A Câmara de Lisboa vai disponibilizar uma “ficha de resiliência” com informação à população sobre os edifícios, disse a geóloga Cláudia Pinto, que coordena um projeto municipal de promoção da resiliência sísmica, o Resist.
A perita acrescentou que os primeiros resultados do estudo de avaliação sobre a resistência sísmica dos edifícios pedido ao Instituto Superior Técnico são esperados no primeiro trimestre de 2023.

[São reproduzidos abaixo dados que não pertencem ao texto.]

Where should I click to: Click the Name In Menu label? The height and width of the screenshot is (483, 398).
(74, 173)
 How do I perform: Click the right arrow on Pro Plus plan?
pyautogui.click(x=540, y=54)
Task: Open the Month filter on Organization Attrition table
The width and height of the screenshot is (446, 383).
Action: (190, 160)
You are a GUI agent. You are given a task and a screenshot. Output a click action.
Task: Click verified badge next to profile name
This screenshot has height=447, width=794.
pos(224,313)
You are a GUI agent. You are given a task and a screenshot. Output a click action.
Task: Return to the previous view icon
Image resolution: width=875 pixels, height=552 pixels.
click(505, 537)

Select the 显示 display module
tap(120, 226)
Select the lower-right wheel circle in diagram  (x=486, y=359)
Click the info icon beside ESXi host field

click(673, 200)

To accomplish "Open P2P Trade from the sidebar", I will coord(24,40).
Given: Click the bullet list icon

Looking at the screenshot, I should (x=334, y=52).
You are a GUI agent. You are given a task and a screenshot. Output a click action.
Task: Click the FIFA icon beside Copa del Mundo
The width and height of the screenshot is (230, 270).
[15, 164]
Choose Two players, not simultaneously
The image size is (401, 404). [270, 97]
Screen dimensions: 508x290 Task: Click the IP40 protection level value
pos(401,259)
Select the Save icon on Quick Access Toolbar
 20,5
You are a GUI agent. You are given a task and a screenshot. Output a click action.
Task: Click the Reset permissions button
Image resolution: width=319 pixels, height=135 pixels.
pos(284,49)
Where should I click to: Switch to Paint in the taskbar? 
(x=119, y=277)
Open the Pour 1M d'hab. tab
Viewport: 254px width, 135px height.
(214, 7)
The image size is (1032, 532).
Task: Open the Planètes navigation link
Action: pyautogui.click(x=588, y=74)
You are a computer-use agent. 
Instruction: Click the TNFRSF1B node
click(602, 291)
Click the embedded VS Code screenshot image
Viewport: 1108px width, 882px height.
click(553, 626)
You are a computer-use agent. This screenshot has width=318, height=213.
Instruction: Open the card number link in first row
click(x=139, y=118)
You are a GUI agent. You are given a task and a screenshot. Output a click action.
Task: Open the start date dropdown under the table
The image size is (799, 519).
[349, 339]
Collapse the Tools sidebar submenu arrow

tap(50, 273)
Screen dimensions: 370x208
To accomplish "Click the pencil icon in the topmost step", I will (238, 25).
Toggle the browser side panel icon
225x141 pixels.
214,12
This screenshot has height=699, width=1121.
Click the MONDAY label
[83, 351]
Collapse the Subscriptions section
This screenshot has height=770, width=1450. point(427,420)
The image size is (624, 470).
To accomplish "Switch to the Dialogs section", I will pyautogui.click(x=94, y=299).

A câmara já havia anunciado a criação da aplicação AGEO - Plataforma Atlântica para a Gestão do Risco Geológico, através da qual as pessoas vão poder reportar situações de risco que se localizem nas imediações da zona onde residem, estudam ou trabalham.
Mais do que os riscos como sismos, tsunamis ou deslizamentos de terra, a autarquia pretende envolver a população na deteção dos riscos típicos do contexto urbano, que resultam, por exemplo, da construção de casas ou de túneis.
“Tudo isso descomprime o solo e às vezes tem efeitos à superfície”, refere a geóloga.
Lisboa “é muito vulnerável”, com exceção das zonas onde existem formações rochosas”, descreve, acrescentando a agravante de ter sido “muito explorada para recursos não minerais”, com uma cartografia com areeiros, pedreiras, aterros e aluviões.